## REQUIREMENT
Render the material from the line containing "Given: Click the View diagnostics link" up to and including the line containing "Looking at the screenshot, I should 25,322." as a numbered list, omitting any blank lines.
=====
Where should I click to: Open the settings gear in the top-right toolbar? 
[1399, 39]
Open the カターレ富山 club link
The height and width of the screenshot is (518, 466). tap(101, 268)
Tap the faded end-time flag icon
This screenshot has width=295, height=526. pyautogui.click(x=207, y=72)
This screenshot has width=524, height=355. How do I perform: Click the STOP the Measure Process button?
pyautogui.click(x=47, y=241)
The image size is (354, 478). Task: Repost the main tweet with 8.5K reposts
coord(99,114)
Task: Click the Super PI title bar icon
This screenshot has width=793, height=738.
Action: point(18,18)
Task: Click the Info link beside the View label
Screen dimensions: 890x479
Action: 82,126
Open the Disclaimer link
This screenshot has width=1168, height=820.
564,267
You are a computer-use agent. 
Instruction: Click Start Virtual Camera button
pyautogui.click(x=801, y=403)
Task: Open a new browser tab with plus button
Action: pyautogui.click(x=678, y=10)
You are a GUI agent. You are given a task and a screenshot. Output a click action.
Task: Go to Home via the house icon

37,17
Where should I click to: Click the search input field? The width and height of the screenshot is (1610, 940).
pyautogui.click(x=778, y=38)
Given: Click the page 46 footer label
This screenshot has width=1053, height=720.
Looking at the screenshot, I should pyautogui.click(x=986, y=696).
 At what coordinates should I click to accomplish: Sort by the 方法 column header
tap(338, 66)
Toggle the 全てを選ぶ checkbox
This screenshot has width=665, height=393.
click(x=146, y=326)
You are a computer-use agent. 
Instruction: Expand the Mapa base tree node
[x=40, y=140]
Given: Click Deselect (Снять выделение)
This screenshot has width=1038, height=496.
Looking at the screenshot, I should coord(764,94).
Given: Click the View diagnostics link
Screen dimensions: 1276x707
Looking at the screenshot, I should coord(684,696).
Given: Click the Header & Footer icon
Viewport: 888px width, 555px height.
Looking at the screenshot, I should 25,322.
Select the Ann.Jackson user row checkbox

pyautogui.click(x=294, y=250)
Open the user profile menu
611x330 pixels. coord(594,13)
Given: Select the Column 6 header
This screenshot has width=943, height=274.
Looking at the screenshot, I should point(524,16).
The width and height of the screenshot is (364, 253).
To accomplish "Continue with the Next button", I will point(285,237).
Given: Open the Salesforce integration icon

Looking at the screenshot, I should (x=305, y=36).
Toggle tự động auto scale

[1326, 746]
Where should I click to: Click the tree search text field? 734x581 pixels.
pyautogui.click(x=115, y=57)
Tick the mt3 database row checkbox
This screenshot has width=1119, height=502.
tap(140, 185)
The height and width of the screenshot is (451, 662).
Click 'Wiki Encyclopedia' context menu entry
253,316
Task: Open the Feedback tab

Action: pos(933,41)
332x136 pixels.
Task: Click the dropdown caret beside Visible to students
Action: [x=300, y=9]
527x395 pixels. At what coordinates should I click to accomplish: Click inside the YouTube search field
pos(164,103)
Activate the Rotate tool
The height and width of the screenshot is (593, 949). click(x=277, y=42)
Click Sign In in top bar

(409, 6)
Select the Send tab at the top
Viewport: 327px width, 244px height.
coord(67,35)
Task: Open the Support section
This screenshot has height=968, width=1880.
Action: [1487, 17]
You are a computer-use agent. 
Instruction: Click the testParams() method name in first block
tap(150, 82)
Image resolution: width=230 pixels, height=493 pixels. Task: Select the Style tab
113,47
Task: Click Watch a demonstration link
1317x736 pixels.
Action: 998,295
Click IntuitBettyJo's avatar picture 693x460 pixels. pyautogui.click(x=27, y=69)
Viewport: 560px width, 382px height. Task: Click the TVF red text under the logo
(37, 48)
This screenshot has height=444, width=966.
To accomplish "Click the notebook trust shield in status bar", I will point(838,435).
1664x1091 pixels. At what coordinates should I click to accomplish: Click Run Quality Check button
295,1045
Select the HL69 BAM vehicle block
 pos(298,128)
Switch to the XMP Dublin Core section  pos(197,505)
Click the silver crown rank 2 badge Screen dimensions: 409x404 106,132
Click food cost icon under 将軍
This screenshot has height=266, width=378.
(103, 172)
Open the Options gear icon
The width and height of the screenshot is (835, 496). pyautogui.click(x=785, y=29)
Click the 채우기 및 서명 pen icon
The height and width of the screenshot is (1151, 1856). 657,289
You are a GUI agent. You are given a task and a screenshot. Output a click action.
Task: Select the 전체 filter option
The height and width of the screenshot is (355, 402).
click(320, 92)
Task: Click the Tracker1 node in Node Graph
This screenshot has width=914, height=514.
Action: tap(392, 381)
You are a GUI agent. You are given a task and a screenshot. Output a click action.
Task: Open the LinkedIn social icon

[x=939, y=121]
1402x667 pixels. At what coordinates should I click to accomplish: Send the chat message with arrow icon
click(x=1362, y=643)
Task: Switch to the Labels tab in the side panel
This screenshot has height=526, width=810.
=====
## ANSWER TO THIS PROBLEM
1. Given: Click the View diagnostics link
2. Screen dimensions: 1276x707
3. Looking at the screenshot, I should coord(684,696).
4. Given: Click the Header & Footer icon
5. Viewport: 888px width, 555px height.
6. Looking at the screenshot, I should 25,322.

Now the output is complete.